__STATED GOAL A__
In the listing below, retype everything from the line containing "Click the 'Setup-Assistent' window title bar" down to the line containing "[x=488, y=14]". Leave out the pictures.
-- start SOURCE EXTRACT --
You might remember my article a couple of weeks ago about margin. When there’s no breathing room in your finances, ugh, the emotional weight! The stress. When you’re carrying that, you may only be able to explain it as “stress.” But most of us have a specific kind. A money worry that churns quietly in the background. It might not scream for attention, but it shapes our choices and moods. What if we gave it a face? What if we could name the thing that keeps that stress alive?

Let’s call it your Money Nemesis.

Where the Idea Came From

In all transparency, I got this idea from an ADHD coach friend, Elizabeth Lord, whose article The To-Do’s That Never End really struck me. Her advice to “name your nemesis” stuck with me, but I realized it goes deeper than getting things done. Sometimes our “nemesis” isn’t a single task. It’s an ongoing undercurrent of stress we’ve learned to live with. When we finally name it, we bring it out of hiding. This applies to all of us, whether we have a beautiful ADHD brain or not. And it applies to our money world. (If you’d like to check out her other great work, visit her website here.)
-- end SOURCE EXTRACT --
__STATED GOAL B__
Translate this sentence from the article on money stress into Spanish: "Let’s call it your Money Nemesis."
-- start SUPPLIED INFORMATION --
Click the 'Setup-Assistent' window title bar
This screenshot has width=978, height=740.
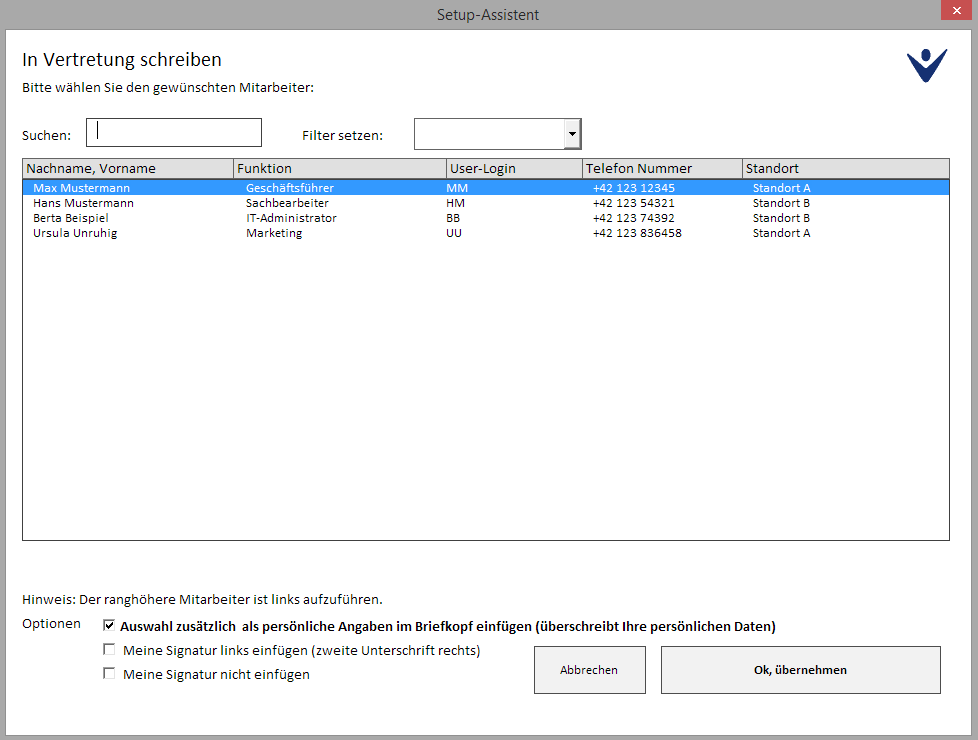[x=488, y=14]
-- end SUPPLIED INFORMATION --
-- start SUPPLIED INFORMATION --
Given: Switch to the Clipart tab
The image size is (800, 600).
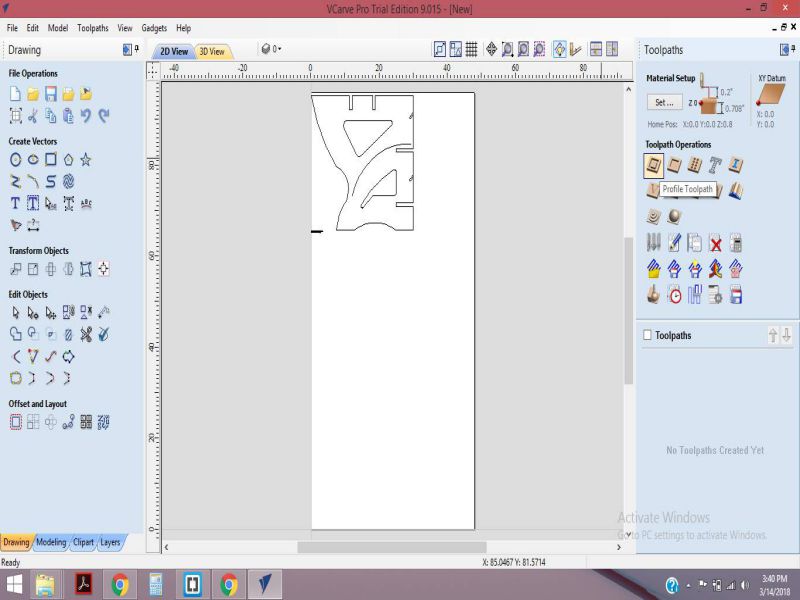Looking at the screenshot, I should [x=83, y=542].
-- end SUPPLIED INFORMATION --
__EXPECTED OUTPUT A__
Click the 'Setup-Assistent' window title bar
This screenshot has width=978, height=740.
[x=488, y=14]

__EXPECTED OUTPUT B__
Llamémoslo tu némesis del dinero.